> _SELECTED PASSAGE_
Tuesday, July 24, 2018

Rick & Morty's Dan Harmon gets some headlines for an ill-advised skit brought back to the spotlight ... which gives me an occasion to briefly discuss why Rick & Morty seems overhyped

While I'd venture to say the most over-hyped and over-discussed prestige TV shows in live-action in the last eight years would be Game of Thrones and The Walking Dead then if I had to pick animated shows that I think are competently made but overhyped relative to their merits Rick & Morty is probably one of the more overhyped animated shows that's come out in the last few years.

https://www.cbr.com/rick-and-morty-dan-harmon-departs-twitter/

https://www.cbr.com/adult-swim-dan-harmon-response/

Which is not to say I didn't find "Lawnmower Dog" really, really funny. 

But why on earth anyone would think of Rick as anything but a sorcerer-thug rather than the trite "smartest guy in the room" super-scientist eludes me.  There's no good way Rick can know something about the anatomy of a girl Morty has a crush on in season 1. 

I've managed to catch up to the end of season 3 of the show thanks to library DVDs and the show seems overhyped.  I' enough of an animation fan I try to catch some things if enough friends mention things.  Or I may get around to something that never got a local release, like the French language adventure tale The Long Way North.  I try to keep at least some tabs on French language animation, too, so I own Persepolis, The Long Way North, and thanks to some younger relatives am now relatively up to speed on Ladybug & Cat Noir.

So when I say Rick & Morty seems overhyped it's because it seems overhyped to me. Rick may be a blunt atheist who insists no gods exists and that science is the way to go but he's not a scientist.  Traveling across dimensions on adventures is something Doctor Strange can do, with magic.  To touch upon another Adult Swim cartoon that's been around longer, The Venture Bros has a sad sack divorced Doctor Strange homage in the form of Byron Orpheus whose wife left him for another man and who is raising his daughter by himself.  Orpheus and Rick Sanchez differ in the formal means of breaking the laws of physics.  One uses magic and the other uses "science" but both old guys are magicians.

A block of data
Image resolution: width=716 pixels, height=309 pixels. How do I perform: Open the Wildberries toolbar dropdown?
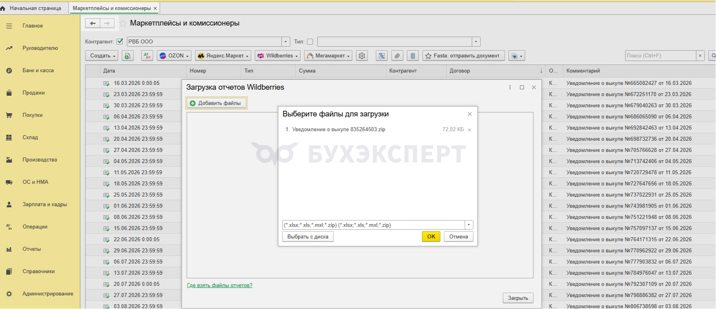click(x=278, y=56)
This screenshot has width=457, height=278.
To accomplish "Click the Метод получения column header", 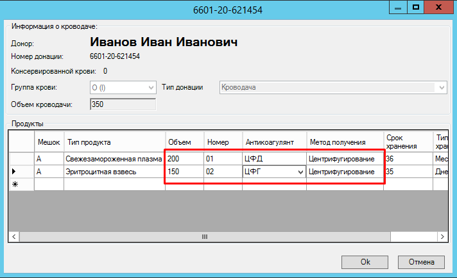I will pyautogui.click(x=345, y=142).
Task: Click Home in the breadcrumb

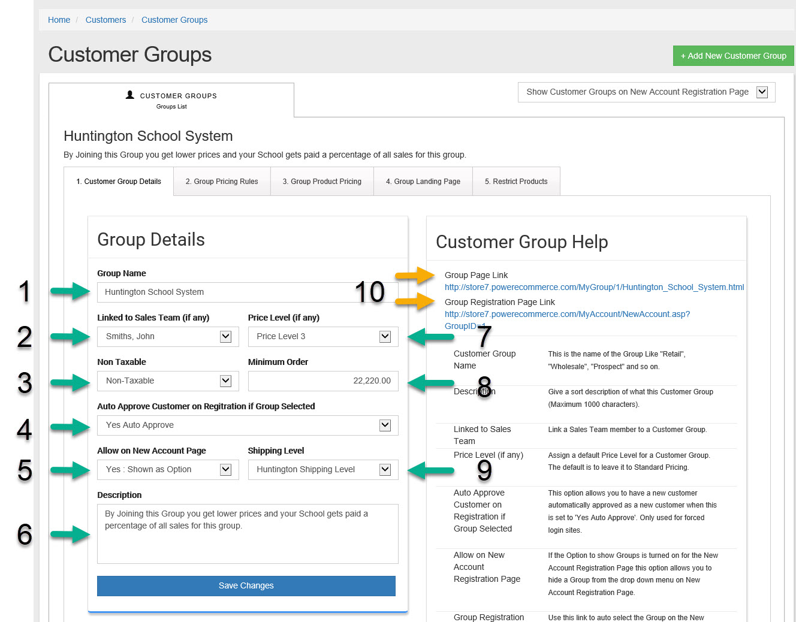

* * *

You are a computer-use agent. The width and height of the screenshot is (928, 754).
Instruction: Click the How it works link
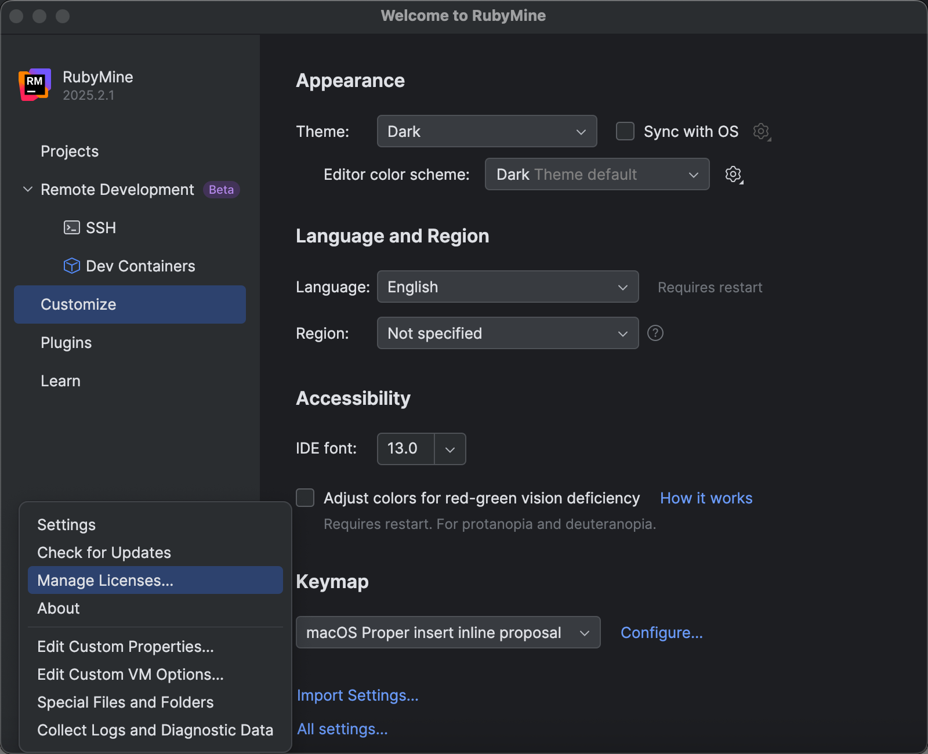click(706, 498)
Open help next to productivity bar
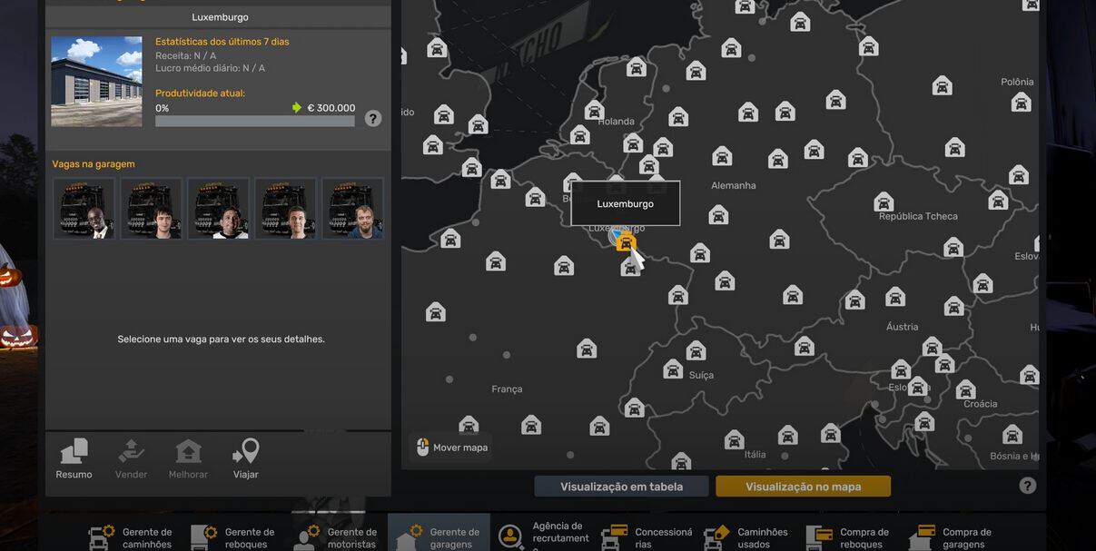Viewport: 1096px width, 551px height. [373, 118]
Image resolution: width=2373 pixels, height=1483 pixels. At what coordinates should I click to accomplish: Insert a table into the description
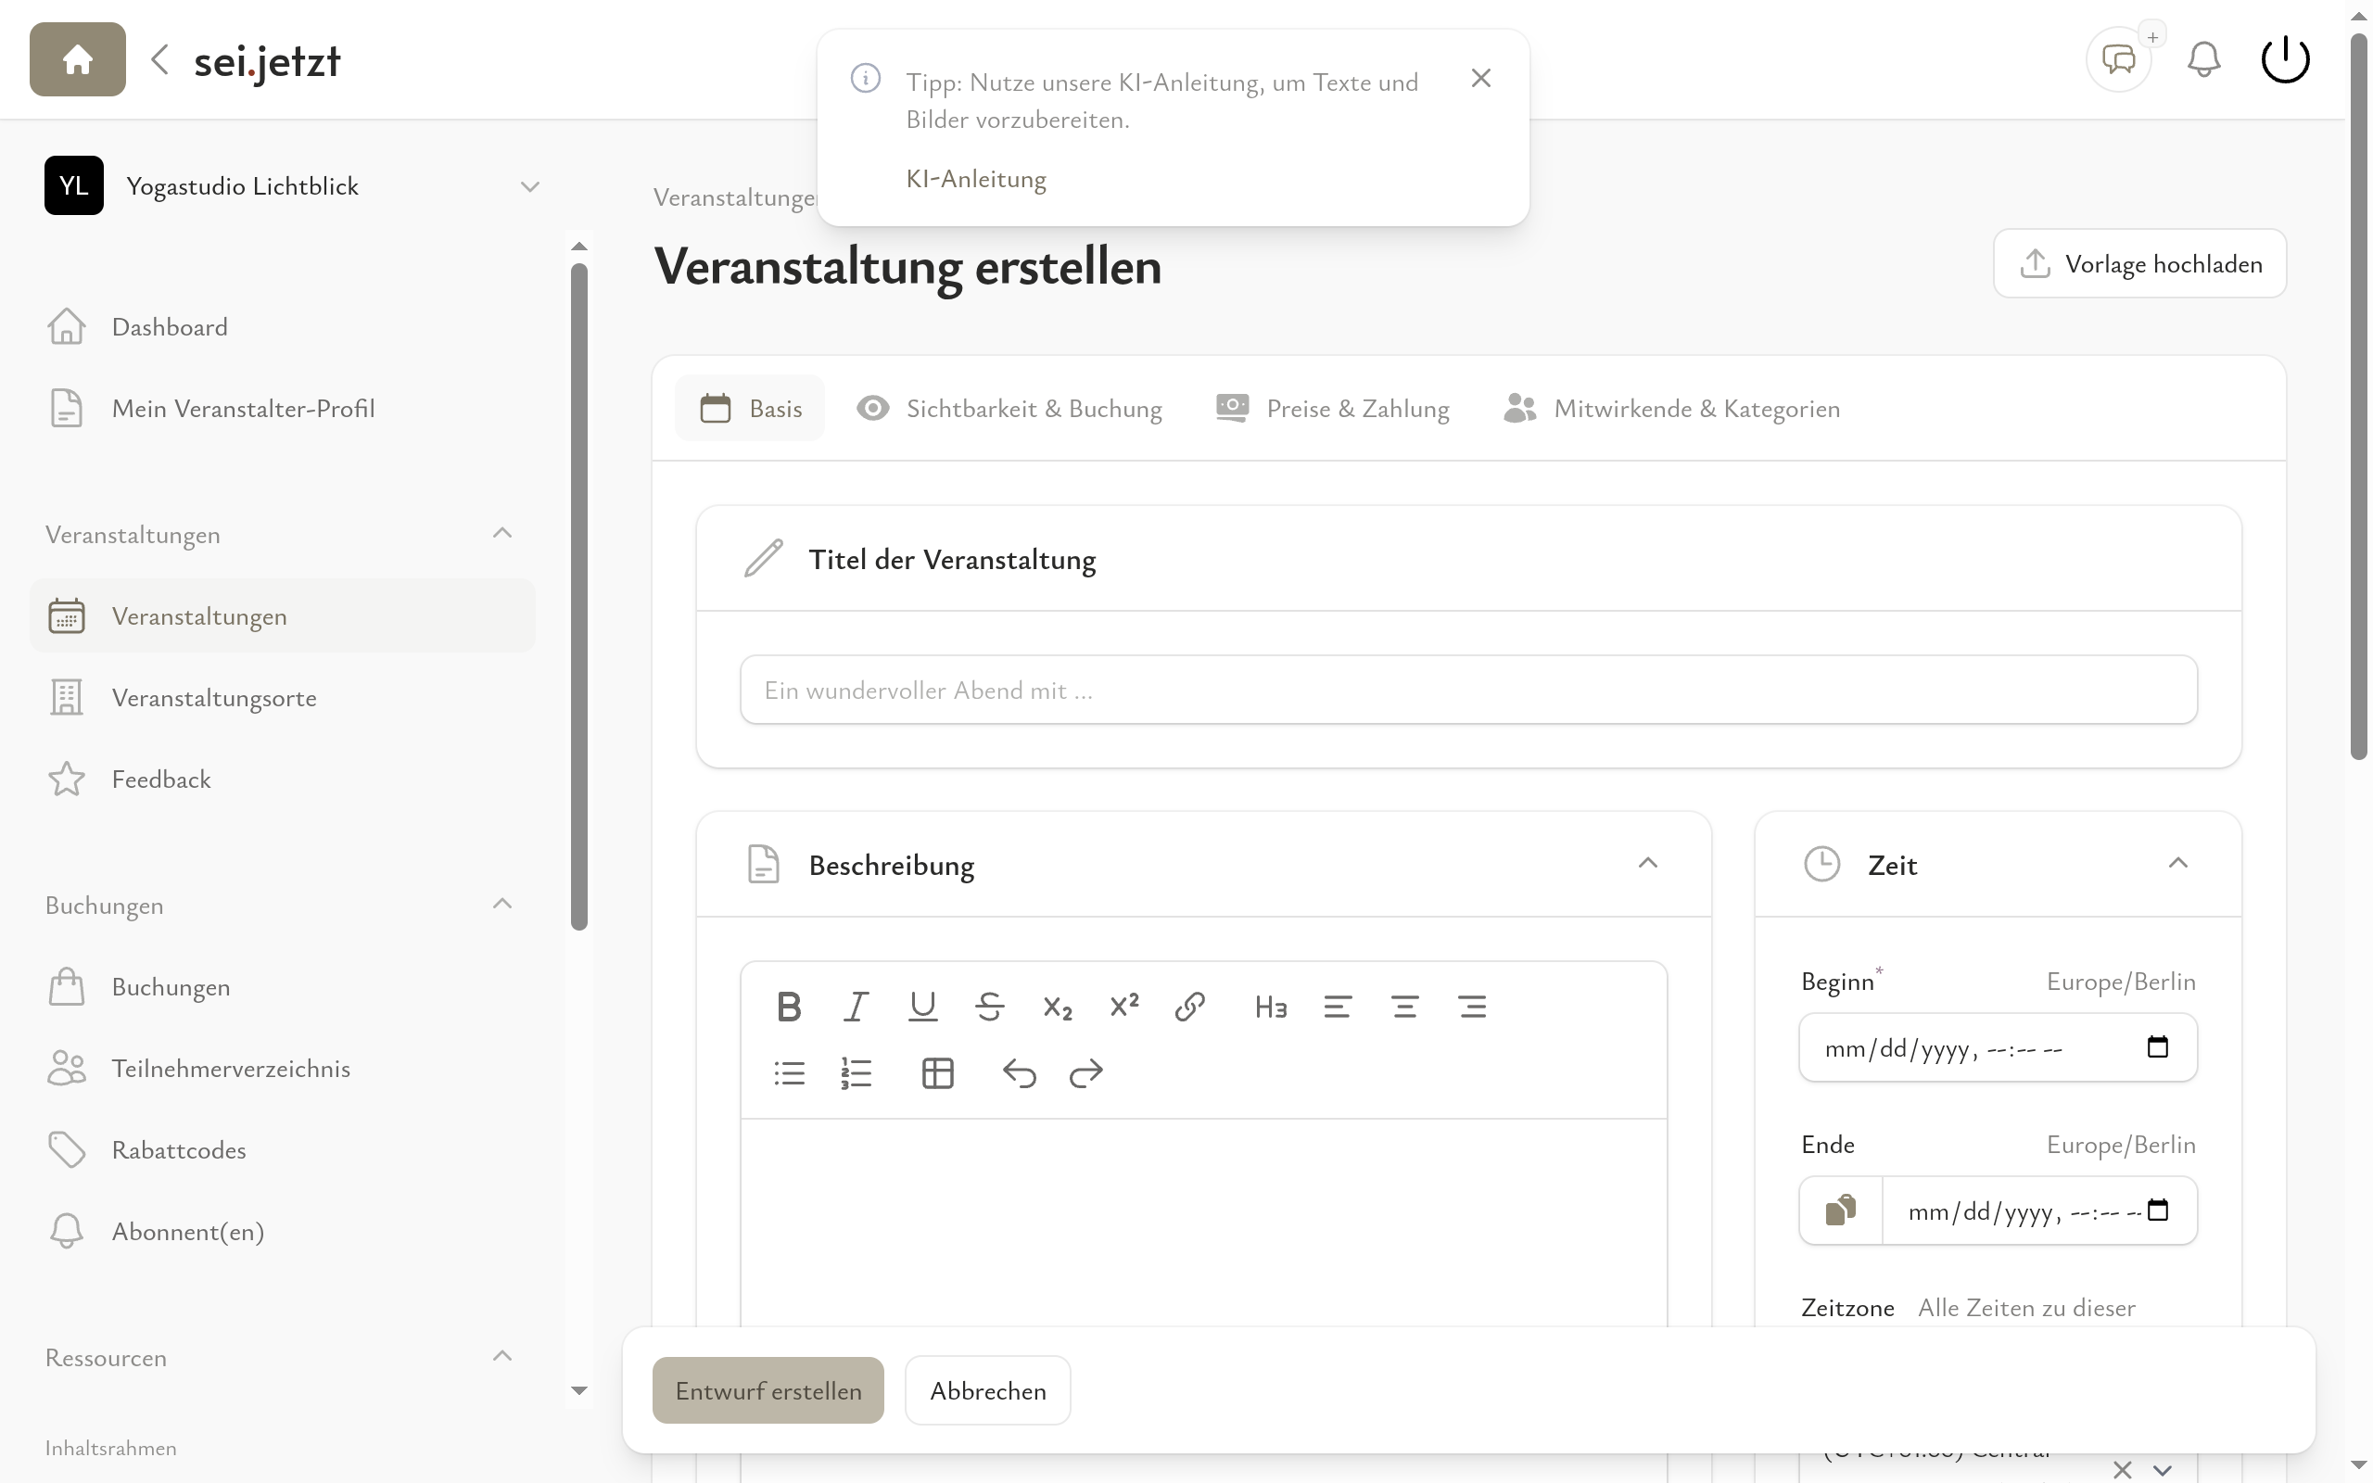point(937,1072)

==

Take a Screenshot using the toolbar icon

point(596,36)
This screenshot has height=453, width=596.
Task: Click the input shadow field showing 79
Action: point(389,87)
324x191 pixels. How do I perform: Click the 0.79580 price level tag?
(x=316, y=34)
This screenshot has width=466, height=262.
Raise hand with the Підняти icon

> _WORK TO BE COMPLETED_
Copy the entire blog post about Rick & Morty seeming overhyped, word for word.

> _CORRECT RESPONSE_
Tuesday, July 24, 2018

Rick & Morty's Dan Harmon gets some headlines for an ill-advised skit brought back to the spotlight ... which gives me an occasion to briefly discuss why Rick & Morty seems overhyped

While I'd venture to say the most over-hyped and over-discussed prestige TV shows in live-action in the last eight years would be Game of Thrones and The Walking Dead then if I had to pick animated shows that I think are competently made but overhyped relative to their merits Rick & Morty is probably one of the more overhyped animated shows that's come out in the last few years.

https://www.cbr.com/rick-and-morty-dan-harmon-departs-twitter/

https://www.cbr.com/adult-swim-dan-harmon-response/

Which is not to say I didn't find "Lawnmower Dog" really, really funny. 

But why on earth anyone would think of Rick as anything but a sorcerer-thug rather than the trite "smartest guy in the room" super-scientist eludes me.  There's no good way Rick can know something about the anatomy of a girl Morty has a crush on in season 1. 

I've managed to catch up to the end of season 3 of the show thanks to library DVDs and the show seems overhyped.  I' enough of an animation fan I try to catch some things if enough friends mention things.  Or I may get around to something that never got a local release, like the French language adventure tale The Long Way North.  I try to keep at least some tabs on French language animation, too, so I own Persepolis, The Long Way North, and thanks to some younger relatives am now relatively up to speed on Ladybug & Cat Noir.

So when I say Rick & Morty seems overhyped it's because it seems overhyped to me. Rick may be a blunt atheist who insists no gods exists and that science is the way to go but he's not a scientist.  Traveling across dimensions on adventures is something Doctor Strange can do, with magic.  To touch upon another Adult Swim cartoon that's been around longer, The Venture Bros has a sad sack divorced Doctor Strange homage in the form of Byron Orpheus whose wife left him for another man and who is raising his daughter by himself.  Orpheus and Rick Sanchez differ in the formal means of breaking the laws of physics.  One uses magic and the other uses "science" but both old guys are magicians.